▶ Text excerpt
The coefficient for RELATEDNESS is positive and highly significant in all models. RELATEDNESS has a considerable impact on the likelihood of a domain being chosen as a priority. The coefficient varies between 1.02 and 1.05 in the unconditional model, and between 1.06 and 1.08 in the conditional model. This implies that an increase of one unit in the relatedness of an economic domain to other economic domains in the region increases the odds of it being chosen as a priority by between 2 percent and 8 percent, depending on the model. Hence, regions are more likely to select priority areas when they have related capacities in other economic domains. This confirms H₁. Notably, the observed relations between RELATEDNESS and priority selection are stronger than those reported by Marrocu et al. (2020).

The coefficient for COMPLEXITY is also positive and significant at all levels, although generally at somewhat lower levels of significance. In particular, the significance level of the coefficient drops when we control for whether another region in the same country has chosen an economic domain as a priority (NAT.PRIO). The effect size is also notably lower than that of RELATEDNESS. In both models, a one-unit increase in the complexity of an economic domain is associated with an increase of between 1 percent and 2 percent in the odds of it being selected as a priority.⁶ These findings support H₂. Accordingly, both dimensions of the smart specialization framework (Balland et al. 2018a), RELATEDNESS and COMPLEXITY, whether by accident or design,⁷ influence the decision of whether an economic domain is chosen as a priority in regions’ smart specialization strategies.

▶ Listing

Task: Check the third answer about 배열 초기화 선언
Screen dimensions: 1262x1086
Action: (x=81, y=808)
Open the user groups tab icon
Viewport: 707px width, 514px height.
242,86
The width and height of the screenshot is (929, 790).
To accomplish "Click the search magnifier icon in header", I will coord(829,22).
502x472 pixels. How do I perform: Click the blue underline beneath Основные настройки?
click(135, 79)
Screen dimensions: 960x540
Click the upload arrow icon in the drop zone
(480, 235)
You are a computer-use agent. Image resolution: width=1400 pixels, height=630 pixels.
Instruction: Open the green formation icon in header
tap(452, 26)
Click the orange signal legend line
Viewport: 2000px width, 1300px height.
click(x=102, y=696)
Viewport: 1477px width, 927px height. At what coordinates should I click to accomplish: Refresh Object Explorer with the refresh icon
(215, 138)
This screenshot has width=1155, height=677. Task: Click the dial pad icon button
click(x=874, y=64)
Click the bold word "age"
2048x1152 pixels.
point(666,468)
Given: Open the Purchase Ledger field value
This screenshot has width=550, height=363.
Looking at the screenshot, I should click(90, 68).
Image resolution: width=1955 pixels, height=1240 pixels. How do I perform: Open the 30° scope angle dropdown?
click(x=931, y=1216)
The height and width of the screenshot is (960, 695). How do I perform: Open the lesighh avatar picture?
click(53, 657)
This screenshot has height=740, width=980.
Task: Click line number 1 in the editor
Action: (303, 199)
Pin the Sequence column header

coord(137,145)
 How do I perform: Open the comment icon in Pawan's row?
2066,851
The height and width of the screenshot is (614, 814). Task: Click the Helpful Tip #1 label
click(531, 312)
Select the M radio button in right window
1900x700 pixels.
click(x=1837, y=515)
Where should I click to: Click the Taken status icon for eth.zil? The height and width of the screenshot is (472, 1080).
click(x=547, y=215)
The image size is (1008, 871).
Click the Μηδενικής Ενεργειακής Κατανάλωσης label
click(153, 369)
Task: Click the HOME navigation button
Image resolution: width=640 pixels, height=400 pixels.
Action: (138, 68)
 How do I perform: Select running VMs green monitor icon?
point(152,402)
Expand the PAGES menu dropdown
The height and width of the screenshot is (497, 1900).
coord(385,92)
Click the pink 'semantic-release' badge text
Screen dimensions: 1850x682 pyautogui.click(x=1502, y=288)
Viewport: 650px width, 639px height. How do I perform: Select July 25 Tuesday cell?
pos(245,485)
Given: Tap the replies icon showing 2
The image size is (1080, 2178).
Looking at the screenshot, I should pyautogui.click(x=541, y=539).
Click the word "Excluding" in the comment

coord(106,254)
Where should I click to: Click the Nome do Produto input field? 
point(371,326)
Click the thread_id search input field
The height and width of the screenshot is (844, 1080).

▶ Request
Repeat the entire text above on the RELATEDNESS and COMPLEXITY coefficients word for word.

▶ Solution to the exercise
The coefficient for RELATEDNESS is positive and highly significant in all models. RELATEDNESS has a considerable impact on the likelihood of a domain being chosen as a priority. The coefficient varies between 1.02 and 1.05 in the unconditional model, and between 1.06 and 1.08 in the conditional model. This implies that an increase of one unit in the relatedness of an economic domain to other economic domains in the region increases the odds of it being chosen as a priority by between 2 percent and 8 percent, depending on the model. Hence, regions are more likely to select priority areas when they have related capacities in other economic domains. This confirms H₁. Notably, the observed relations between RELATEDNESS and priority selection are stronger than those reported by Marrocu et al. (2020).

The coefficient for COMPLEXITY is also positive and significant at all levels, although generally at somewhat lower levels of significance. In particular, the significance level of the coefficient drops when we control for whether another region in the same country has chosen an economic domain as a priority (NAT.PRIO). The effect size is also notably lower than that of RELATEDNESS. In both models, a one-unit increase in the complexity of an economic domain is associated with an increase of between 1 percent and 2 percent in the odds of it being selected as a priority.⁶ These findings support H₂. Accordingly, both dimensions of the smart specialization framework (Balland et al. 2018a), RELATEDNESS and COMPLEXITY, whether by accident or design,⁷ influence the decision of whether an economic domain is chosen as a priority in regions’ smart specialization strategies.